Requirement
Output exactly, and only, the lines below from the one with "Task: Go back using the top-left arrow" down to the one with "Image resolution: width=462". Include both end lines and no pictures.

Task input
──────────

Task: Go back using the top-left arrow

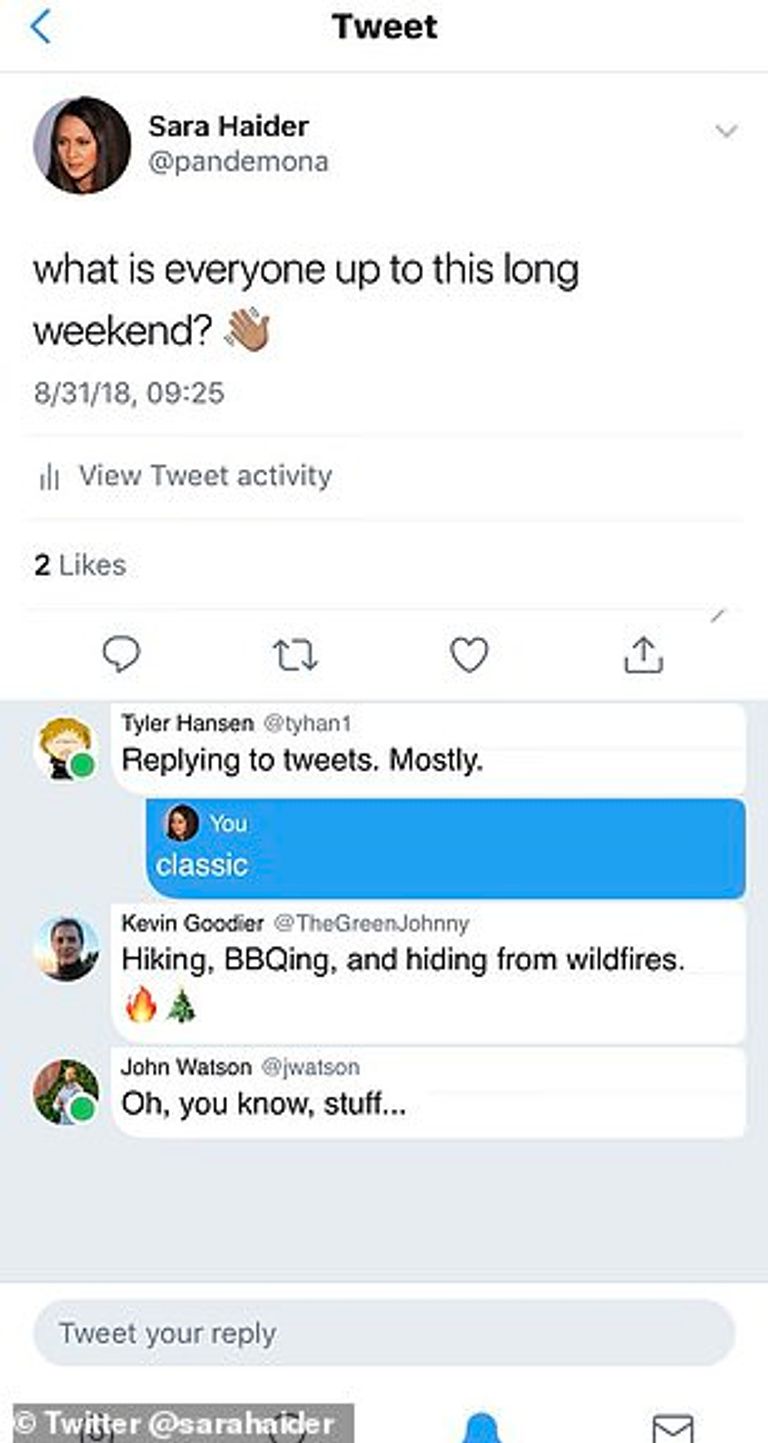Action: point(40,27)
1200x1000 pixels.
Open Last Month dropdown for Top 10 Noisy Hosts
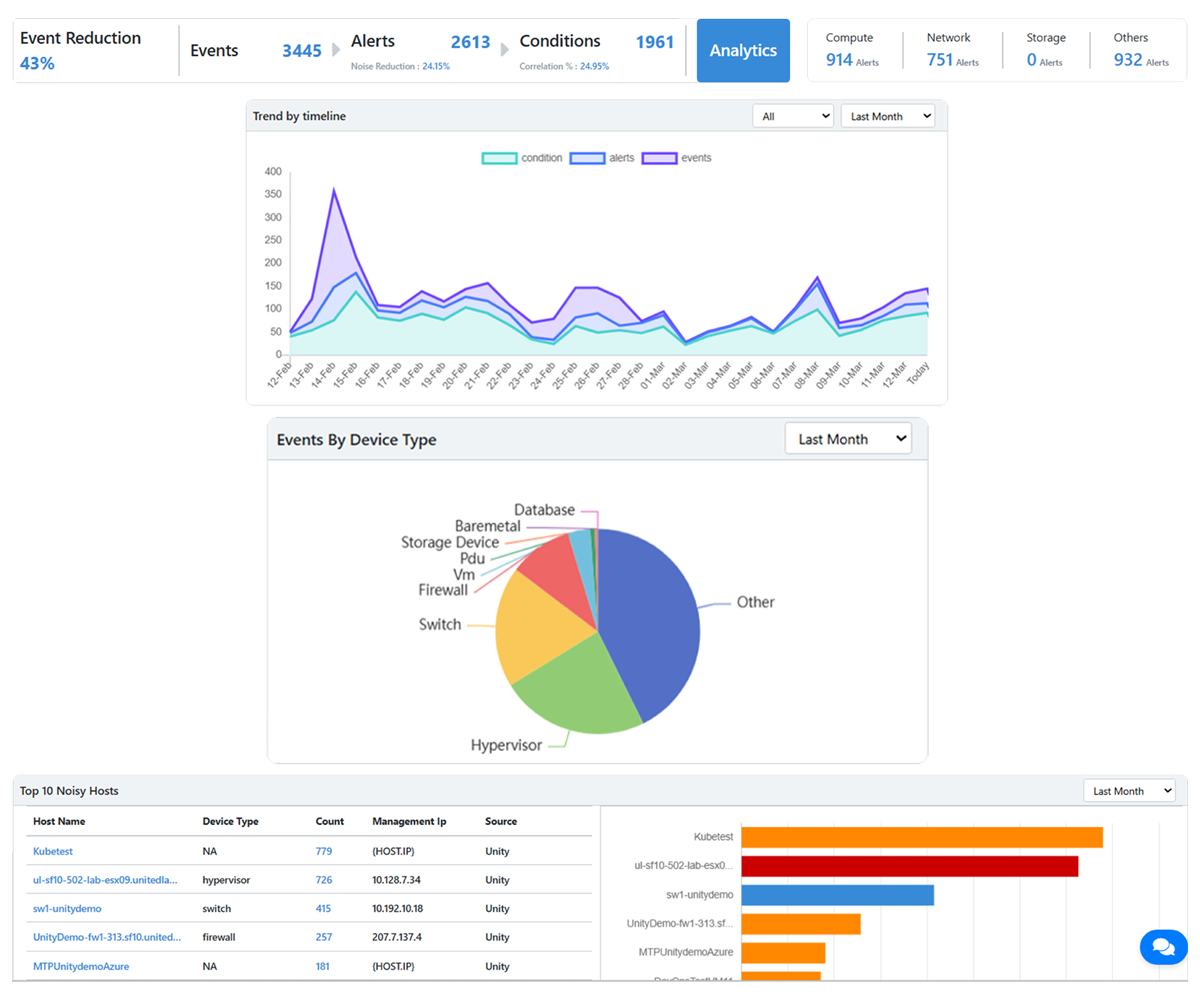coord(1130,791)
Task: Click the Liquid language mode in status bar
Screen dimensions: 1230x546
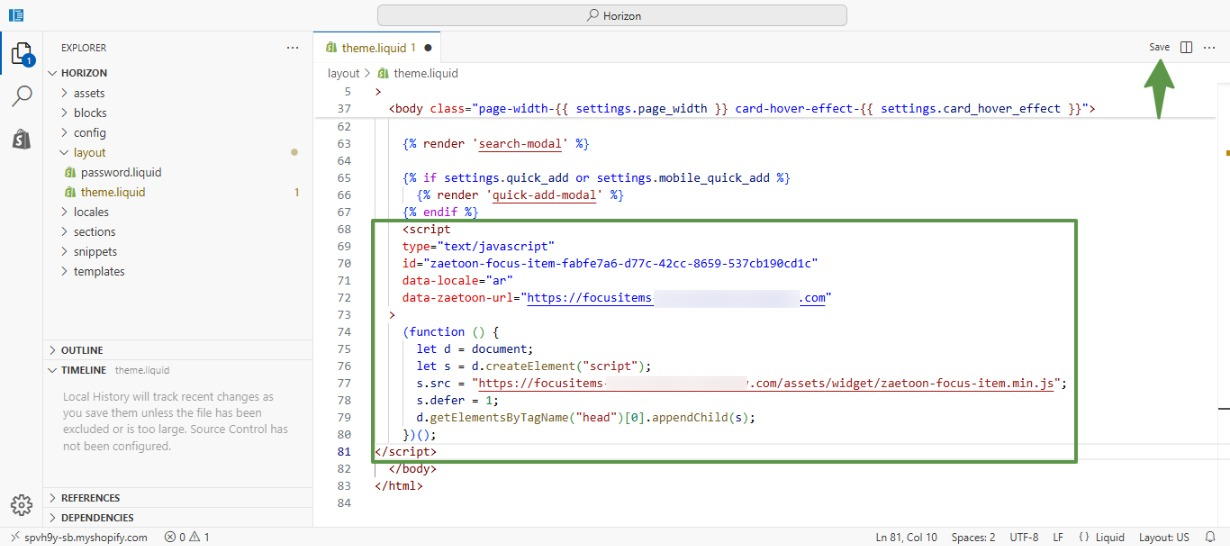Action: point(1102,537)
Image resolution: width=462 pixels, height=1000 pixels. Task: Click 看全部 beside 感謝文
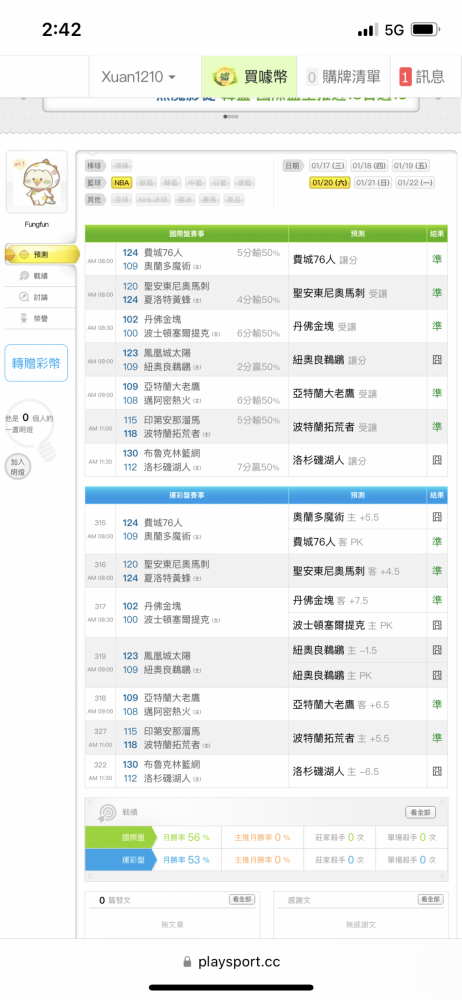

──────────

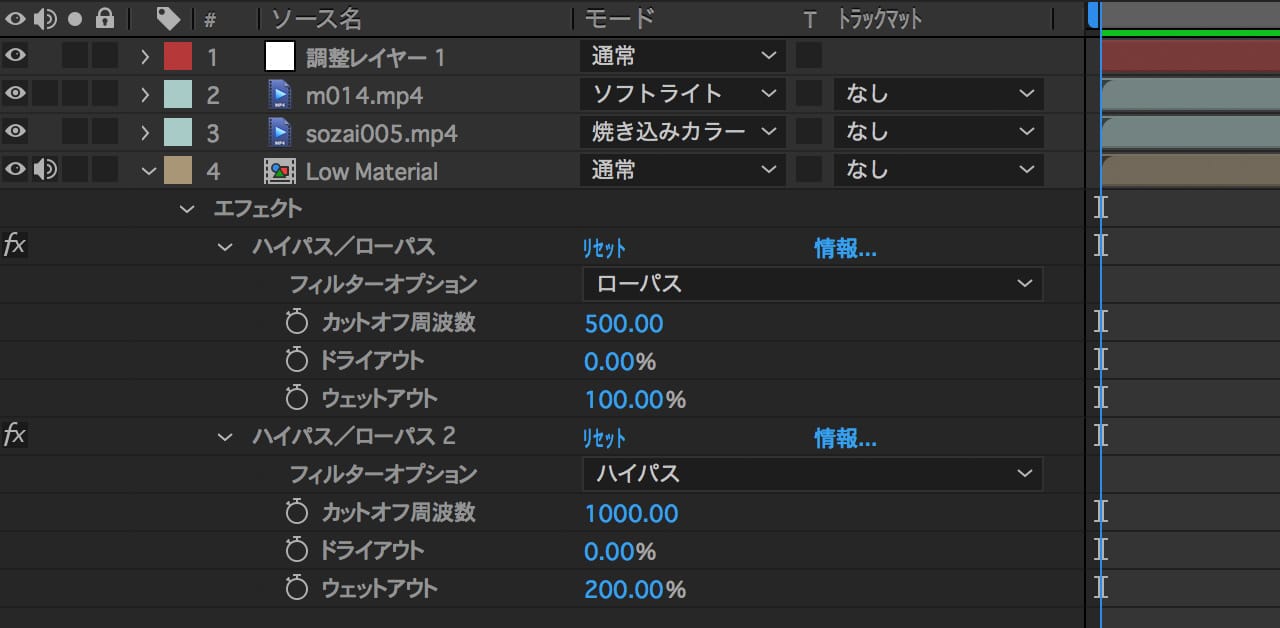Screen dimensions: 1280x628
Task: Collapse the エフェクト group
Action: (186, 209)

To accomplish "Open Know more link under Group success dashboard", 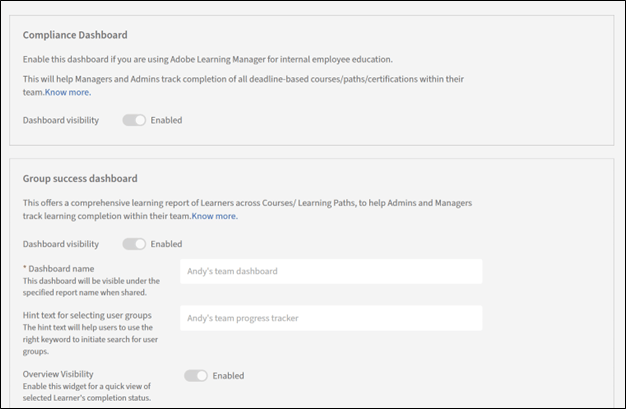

──────────

Task solution
Task: Go back using the top-left arrow

Action: point(40,27)
1200x1000 pixels.
Open Last Month dropdown for Top 10 Noisy Hosts
coord(1130,791)
Task: Click the Liquid language mode in status bar
Screen dimensions: 1230x546
Action: point(1102,537)
Image resolution: width=462 pixels, height=1000 pixels. Task: Click 看全部 beside 感謝文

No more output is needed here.